Although our contemporary world is increasingly obsessed with energy supply and energy efficiency, our collective grasp of exactly what is going on in our domestic wires remains extraordinarily weak. Can you describe a kilowatt-hour and its relationship to all the lights and gizmos you turn on and off in your home?
Our confusion about electricity consumption could easily be overcome with the help of some clever low-powered technology. Imagine if you had a discreet control panel in your kitchen where you could find out how much electricity every appliance and light circuit in the house was consuming at that moment, complemented by tiny ambient indicators in every major room (perhaps above the light switches) that changed colour according to the overall energy consumption of the house.

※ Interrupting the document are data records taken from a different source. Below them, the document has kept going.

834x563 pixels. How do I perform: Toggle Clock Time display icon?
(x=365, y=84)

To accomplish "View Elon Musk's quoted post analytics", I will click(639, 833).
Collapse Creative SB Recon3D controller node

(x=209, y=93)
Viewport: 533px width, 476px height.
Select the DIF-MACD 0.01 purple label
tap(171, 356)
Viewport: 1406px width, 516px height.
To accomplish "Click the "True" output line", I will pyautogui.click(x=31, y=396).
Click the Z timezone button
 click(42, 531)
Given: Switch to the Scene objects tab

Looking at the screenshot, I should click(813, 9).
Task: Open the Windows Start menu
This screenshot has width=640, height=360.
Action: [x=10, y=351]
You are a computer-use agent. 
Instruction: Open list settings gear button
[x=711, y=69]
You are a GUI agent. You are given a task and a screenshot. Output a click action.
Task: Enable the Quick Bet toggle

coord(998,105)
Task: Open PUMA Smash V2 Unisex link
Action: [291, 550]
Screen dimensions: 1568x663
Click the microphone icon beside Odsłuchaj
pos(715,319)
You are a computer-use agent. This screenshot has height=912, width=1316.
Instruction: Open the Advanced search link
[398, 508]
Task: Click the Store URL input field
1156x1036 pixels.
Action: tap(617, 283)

Imagine if all this information were digitally recorded and turned into a computer-based analysis that made very clear, in units of your choice (cups of tea?), exactly how your house performed over the weeks and months and what differences your choices within it actually made. There is already good research evidence to show that such feedback could lead to cuts in power consumption of between 10 and 20 per cent.
Although such a product does not currently exist, this may be about to change. With the support of Powergen, I have just begun work with Luke Nicholson and Ben Pirt, of More Associates (www.moreassociates.com), to develop a system for Tree House to the specification described above. Their experience of designing user-friendly energy feedback systems in commercial environments should be invaluable in tackling the relatively uncharted territory of the British living room.
It might seem odd to develop such a system for a house that will be ultra-efficient, but we hope to use the house as a test bed for developing energy feedback products. The energy map of Tree House will also be available online, enabling anyone not only to find out what we are up to, but also to transpose their own lights and appliances with ours and see what difference this makes.
You might also think it odd that a power company wants to invest in reducing demand for its product, but all electricity suppliers are required to do this by law. This Energy Efficiency Commitment is achieved by insulating homes and encouraging use of more efficient appliances (Powergen energy efficiency line 0500 20 10 00, www.energyefficiency.powergen.co.uk) or phone the Energy Saving Trust (0845 727 7200, www.est.org.uk).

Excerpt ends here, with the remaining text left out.